Chrystus bowiem umarł za nas, jako za grzeszników, w oznaczonym czasie, gdyśmy [jeszcze] byli bezsilni. A [nawet] za człowieka sprawiedliwego podejmuje się ktoś umrzeć tylko z największą trudnością. Chociaż może jeszcze za człowieka życzliwego odważyłby się ktoś ponieść śmierć. Bóg zaś okazuje nam swoją miłość [właśnie] przez to, że Chrystus umarł za nas, gdyśmy byli jeszcze grzesznikami (Rz 5,6–8).

Jeżeli potrafimy jak Chrystus w geście miłości zrobić coś dobrego dla nieprzyjaciół, to wykraczamy poza naturalną skłonność i wchodzimy w obszar Jego miłości. Tym samym uzyskujemy udział w Jego życiu, prawdziwie stajemy się dziećmi Ojca, który jest w niebie. W dzisiejszym pierwszym czytaniu św. Paweł wyraża to na inny sposób:

Znacie przecież łaskę Pana naszego Jezusa Chrystusa, który będąc bogaty, dla was stał się ubogim, aby was ubóstwem swoim ubogacić (2 Kor 8,9).

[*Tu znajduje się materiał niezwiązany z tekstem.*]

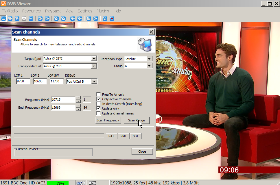Open the Reception Type dropdown

(x=149, y=59)
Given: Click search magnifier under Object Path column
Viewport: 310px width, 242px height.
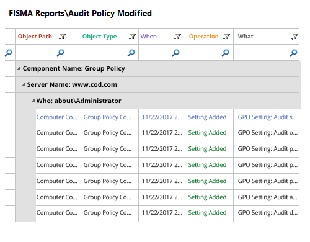Looking at the screenshot, I should tap(60, 53).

W relacji do innych, szczególnie kiedy to są dla nas ludzie obcy, a tym bardziej nieprzyjaciele, budujemy w sobie pewną opozycję: oni tam, a my tutaj. To „tam” zazwyczaj jest gorsze czy wręcz złe. Natomiast w podejściu Jezusa do „innych”, w tym do nas, odnajdujemy zupełnie przeciwne działania. Upodobnianie się w tym, w czym można, do nich, aby będąc po ich stronie i z nimi, móc ich ubogacić swoim bogactwem. Jest to konkretny przejaw miłości obcych, a czasem może nawet nieprzyjaciół i jednocześnie dla nas wzór postępowania.